**Excerpt to read**.
------------------------------------

CDC draft guidelines say no artificial nails
CDC draft guidelines say no artificial nails
OR technician reported to have infected 3 patients
In the wake of a published study that an operating room technician who wore artificial nails infected three laminectomy patients with Candida albican,1 the Centers for Disease Control and Prevention (CDC) in Atlanta has drafted hand hygiene guidelines that recommend health care workers should not wear artificial nails. This will be the first time CDC has made such a recommendation for all health care workers with patient contact.
In the three cases involving infection transmitted by artificial nails at Stamford (CT) Hospital, the mean time from the surgery to diagnosis was 54 days. The OR technician had scrubbed on all three cases and had worn artificial nails during the procedures. Candida albicans was isolated from her throat; the technician was treated with fluconazole and removed from duty.
Artificial nails promote subungual growth of gram-negative bacilli and yeast, according to the published report. Previous CDC guidelines on surgical site infection "strongly recommended" no artificial nails. (For more information on surgical site infection guidelines, see Same Day Surgery, September 1999, p. 105.) Recommended Practices from the Association of periOperative Registered Nurses in Denver recommend that OR nurses not wear artificial nails. (For more information on artificial nails, see SDS, April 2000, p. 37.) Infection control experts urge SDS managers to review the literature and update their policies on artificial nails, as needed.
On another matter, the CDC is drafting a guideline on sterilization of equipment used on patients who have Creutzfeldt-Jakob disease (CJD). The guideline follows reports that instruments used on a CJD patient at Tulane University Hospital and Clinic in New Orleans were subsequently used on eight other patients. (See SDS, April 2001, p. 37.)
The CDC sterilization guideline may differ somewhat from other existing guidelines, such as that of the World Health Organization in Geneva, Switzerland. The guidelines will try to incorporate the current laboratory and epidemiological science about CJD transmission and provide the users with more flexibility, says Bill Jarvis, MD, associate director for program development in the Division of Healthcare Quality Promotion at the CDC. "All nosocomial transmission has been either brain-to-brain inoculation or injection of brain material," Jarvis says.
Reference
1. Parry MF, Grant B, Yukna M, et al. Clin Infect Dis 2001; 32:352-357.

------------------------------------

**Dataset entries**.
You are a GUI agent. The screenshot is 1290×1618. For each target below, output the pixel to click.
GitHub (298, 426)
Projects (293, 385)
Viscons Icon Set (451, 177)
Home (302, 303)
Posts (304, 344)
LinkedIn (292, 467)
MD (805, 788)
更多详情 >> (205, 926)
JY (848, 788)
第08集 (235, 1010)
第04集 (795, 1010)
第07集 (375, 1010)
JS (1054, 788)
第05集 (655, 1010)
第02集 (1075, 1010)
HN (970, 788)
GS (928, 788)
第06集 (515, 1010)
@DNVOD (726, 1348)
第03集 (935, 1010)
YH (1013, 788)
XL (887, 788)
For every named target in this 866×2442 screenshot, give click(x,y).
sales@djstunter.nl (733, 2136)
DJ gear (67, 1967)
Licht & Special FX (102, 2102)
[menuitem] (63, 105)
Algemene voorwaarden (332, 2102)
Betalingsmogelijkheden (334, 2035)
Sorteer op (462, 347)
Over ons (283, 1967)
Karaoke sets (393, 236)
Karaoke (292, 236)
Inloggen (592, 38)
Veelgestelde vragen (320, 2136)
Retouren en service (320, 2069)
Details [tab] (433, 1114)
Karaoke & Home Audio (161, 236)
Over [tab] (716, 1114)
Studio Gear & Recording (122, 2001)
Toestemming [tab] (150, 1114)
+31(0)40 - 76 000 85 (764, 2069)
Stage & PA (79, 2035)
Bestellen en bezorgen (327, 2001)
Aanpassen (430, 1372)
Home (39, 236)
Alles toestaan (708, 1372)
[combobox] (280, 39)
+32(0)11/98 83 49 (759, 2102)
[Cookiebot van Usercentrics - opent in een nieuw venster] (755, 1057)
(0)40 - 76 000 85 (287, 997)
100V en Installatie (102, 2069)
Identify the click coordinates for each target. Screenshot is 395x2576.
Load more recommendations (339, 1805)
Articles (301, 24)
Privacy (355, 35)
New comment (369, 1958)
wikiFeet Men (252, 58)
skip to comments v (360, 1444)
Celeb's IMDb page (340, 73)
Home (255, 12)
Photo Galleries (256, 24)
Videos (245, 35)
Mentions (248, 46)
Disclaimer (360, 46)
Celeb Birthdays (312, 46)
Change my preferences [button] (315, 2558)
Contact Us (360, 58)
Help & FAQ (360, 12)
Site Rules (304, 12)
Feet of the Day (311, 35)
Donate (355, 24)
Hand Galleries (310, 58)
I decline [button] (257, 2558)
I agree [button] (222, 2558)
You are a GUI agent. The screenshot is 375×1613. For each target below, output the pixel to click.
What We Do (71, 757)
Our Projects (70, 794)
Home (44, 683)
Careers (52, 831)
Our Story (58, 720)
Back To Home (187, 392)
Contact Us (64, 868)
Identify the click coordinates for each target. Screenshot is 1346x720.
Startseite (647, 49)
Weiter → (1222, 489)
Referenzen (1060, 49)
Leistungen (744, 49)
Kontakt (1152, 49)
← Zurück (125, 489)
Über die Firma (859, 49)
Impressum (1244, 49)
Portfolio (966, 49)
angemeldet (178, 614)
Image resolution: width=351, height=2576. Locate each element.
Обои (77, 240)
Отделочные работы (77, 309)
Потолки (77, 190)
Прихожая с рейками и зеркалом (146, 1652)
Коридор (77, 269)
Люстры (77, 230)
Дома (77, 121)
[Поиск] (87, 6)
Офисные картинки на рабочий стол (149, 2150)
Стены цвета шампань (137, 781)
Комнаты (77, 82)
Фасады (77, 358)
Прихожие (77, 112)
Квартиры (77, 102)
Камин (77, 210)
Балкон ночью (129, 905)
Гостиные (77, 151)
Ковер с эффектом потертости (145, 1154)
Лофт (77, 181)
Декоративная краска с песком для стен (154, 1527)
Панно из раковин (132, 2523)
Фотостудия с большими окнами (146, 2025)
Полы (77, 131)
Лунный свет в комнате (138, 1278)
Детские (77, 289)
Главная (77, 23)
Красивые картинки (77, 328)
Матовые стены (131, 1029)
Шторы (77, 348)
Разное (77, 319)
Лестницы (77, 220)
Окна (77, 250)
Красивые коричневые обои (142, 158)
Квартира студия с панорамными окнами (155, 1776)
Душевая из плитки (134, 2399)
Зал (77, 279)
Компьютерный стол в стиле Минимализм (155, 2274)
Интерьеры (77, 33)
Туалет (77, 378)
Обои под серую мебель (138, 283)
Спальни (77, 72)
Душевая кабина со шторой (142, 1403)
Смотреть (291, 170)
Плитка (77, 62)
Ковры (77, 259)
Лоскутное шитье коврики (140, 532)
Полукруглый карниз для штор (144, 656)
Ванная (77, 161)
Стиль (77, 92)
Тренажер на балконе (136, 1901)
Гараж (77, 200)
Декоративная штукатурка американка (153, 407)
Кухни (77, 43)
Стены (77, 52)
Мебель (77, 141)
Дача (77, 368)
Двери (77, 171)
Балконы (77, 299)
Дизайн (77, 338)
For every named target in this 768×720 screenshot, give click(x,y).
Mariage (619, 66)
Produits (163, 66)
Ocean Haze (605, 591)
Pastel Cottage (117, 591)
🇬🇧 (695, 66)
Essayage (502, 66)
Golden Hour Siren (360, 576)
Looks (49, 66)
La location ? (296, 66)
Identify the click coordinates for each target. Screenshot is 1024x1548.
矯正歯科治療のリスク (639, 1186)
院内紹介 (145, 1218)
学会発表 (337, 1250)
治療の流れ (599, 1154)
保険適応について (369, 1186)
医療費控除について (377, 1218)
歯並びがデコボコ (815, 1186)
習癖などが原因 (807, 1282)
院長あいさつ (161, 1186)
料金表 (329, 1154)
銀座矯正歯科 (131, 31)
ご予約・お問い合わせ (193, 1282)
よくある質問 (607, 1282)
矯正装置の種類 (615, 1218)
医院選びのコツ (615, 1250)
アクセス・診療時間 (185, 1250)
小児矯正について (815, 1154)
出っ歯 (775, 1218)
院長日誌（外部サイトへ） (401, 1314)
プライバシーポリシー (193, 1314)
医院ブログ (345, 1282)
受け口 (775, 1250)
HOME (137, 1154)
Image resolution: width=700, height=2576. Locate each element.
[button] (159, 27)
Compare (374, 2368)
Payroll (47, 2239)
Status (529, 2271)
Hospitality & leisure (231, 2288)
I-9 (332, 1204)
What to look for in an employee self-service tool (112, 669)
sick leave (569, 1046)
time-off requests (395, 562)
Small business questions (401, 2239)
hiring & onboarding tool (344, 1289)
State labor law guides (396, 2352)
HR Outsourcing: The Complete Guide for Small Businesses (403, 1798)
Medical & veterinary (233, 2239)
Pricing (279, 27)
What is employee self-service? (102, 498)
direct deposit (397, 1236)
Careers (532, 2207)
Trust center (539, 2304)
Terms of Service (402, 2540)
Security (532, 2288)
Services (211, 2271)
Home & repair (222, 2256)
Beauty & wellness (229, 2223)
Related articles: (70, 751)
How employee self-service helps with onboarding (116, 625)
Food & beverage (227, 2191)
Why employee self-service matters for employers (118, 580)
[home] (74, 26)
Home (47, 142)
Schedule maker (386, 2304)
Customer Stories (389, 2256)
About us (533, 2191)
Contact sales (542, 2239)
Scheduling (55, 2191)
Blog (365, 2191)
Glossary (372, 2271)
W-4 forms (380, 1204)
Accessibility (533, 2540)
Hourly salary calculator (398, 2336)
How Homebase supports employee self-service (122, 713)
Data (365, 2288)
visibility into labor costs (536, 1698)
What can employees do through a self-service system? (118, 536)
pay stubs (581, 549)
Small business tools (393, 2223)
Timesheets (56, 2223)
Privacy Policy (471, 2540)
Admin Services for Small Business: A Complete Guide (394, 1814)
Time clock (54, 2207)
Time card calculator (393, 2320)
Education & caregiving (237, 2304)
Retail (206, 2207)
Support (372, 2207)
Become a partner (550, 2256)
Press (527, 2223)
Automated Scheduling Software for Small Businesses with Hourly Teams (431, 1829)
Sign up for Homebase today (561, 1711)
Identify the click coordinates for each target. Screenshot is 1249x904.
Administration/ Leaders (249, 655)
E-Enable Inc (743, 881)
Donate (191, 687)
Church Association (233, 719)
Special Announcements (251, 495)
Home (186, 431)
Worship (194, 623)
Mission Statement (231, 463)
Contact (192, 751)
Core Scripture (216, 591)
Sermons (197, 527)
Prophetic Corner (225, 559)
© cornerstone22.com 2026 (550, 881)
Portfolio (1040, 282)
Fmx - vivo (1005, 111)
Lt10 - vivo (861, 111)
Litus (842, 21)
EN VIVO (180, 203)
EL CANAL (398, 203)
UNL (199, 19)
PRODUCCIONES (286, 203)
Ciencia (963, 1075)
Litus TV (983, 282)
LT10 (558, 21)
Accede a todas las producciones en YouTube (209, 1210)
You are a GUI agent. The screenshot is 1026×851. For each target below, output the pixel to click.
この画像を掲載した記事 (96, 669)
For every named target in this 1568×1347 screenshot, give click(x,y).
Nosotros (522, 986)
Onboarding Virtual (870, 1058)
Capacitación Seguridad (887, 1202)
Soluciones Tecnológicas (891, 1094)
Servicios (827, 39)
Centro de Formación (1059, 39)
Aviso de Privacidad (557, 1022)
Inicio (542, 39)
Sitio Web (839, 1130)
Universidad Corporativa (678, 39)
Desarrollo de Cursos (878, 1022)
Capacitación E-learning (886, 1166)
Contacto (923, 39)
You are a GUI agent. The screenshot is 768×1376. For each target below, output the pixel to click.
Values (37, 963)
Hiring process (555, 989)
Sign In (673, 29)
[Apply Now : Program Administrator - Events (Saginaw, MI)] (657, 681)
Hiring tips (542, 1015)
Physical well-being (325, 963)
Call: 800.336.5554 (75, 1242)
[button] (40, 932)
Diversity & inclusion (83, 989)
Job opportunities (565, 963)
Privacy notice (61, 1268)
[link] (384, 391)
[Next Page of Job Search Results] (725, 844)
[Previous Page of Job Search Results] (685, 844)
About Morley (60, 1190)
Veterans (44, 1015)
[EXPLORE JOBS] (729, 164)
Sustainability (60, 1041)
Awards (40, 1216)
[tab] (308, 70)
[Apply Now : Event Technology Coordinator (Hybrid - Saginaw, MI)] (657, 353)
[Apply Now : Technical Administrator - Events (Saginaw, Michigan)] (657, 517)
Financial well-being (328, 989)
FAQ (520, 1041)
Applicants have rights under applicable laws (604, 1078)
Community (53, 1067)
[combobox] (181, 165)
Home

------------------------------------

**What to do**.
1. Rewrite the paragraph of the article beginning "In the three cases involving infection" as a brief bulleted list that keeps its main facts.
2. Retype the part of the article starting with "In the three" and going on through "removed from duty.".

**Outputs for the tasks**.
1.
- Three infections at Stamford (CT) Hospital were transmitted by artificial nails.
- On average, diagnosis came 54 days after surgery.
- The OR technician scrubbed on all three cases and wore artificial nails during the procedures.
- Candida albicans was isolated from her throat.
- She was treated with fluconazole and removed from duty.

2.
In the three cases involving infection transmitted by artificial nails at Stamford (CT) Hospital, the mean time from the surgery to diagnosis was 54 days. The OR technician had scrubbed on all three cases and had worn artificial nails during the procedures. Candida albicans was isolated from her throat; the technician was treated with fluconazole and removed from duty.